The Alongshore Tilt of Mean Dynamic Topography and its Implications for Model Validation and Ocean Monitoring

Mean dynamic topography (MDT) plays an important role in the dynamics of shelf circulation. Coastal tide gauge observations in combination with the latest generation of geoid models are providing estimates of the alongshore tilt of MDT with unprecedented accuracy. Additionally, high-resolution ocean models are providing better representations of nearshore circulation and the associated tilt of MDT along their coastal boundaries. It has been shown that the newly available geodetic estimates can be used to validate model predictions of coastal MDT variability on global and basin scales. On smaller scales, however, there are significant variations in alongshore MDT that are on the same order of magnitude as the accuracy of the geoid models. In this study, we use a regional ocean model of the Gulf of Maine and Scotian Shelf~(GoMSS) to demonstrate that the new observations of geodetically referenced coastal sea level can provide valuable information also for the validation of such high-resolution models. The predicted coastal MDT is in good agreement with coastal tide gauge observations referenced to the Canadian Gravimetric Geoid model (CGG2013a) including a significant tilt of alongshore MDT along the coast of Nova Scotia.
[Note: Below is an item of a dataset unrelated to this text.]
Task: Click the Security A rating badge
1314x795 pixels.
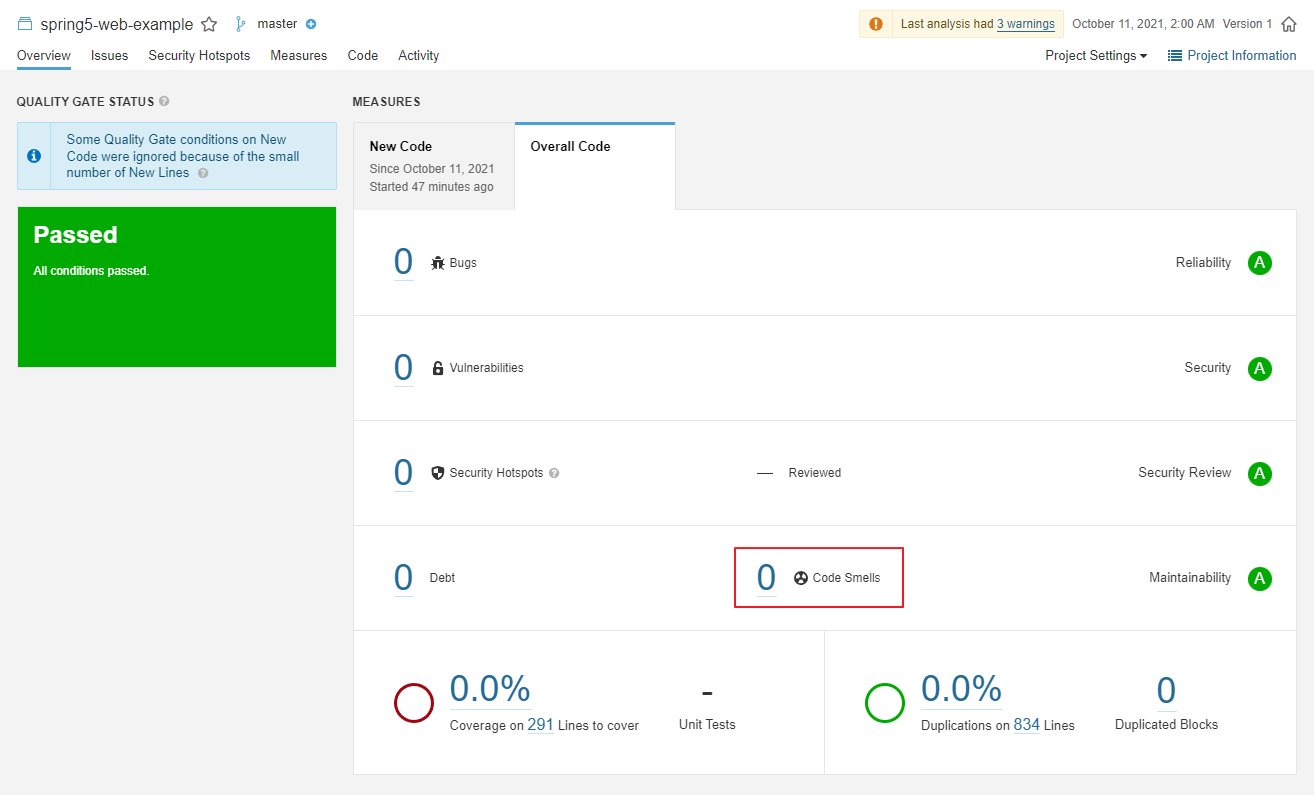Action: tap(1259, 368)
Using the validated GoMSS model and two idealized models, we show that this alongshore tilt of MDT can be interpreted in two complementary, and dynamically consistent, ways: In the coastal view, the tilt of MDT along the coast can provide a direct estimate of the average alongshore current. In the regional view, the tilt provides a measure of area-integrated nearshore circulation. This highlights the value of using geodetic MDT estimates for model validation and ocean monitoring.

Ocean Science (in press, selected as highlight paper)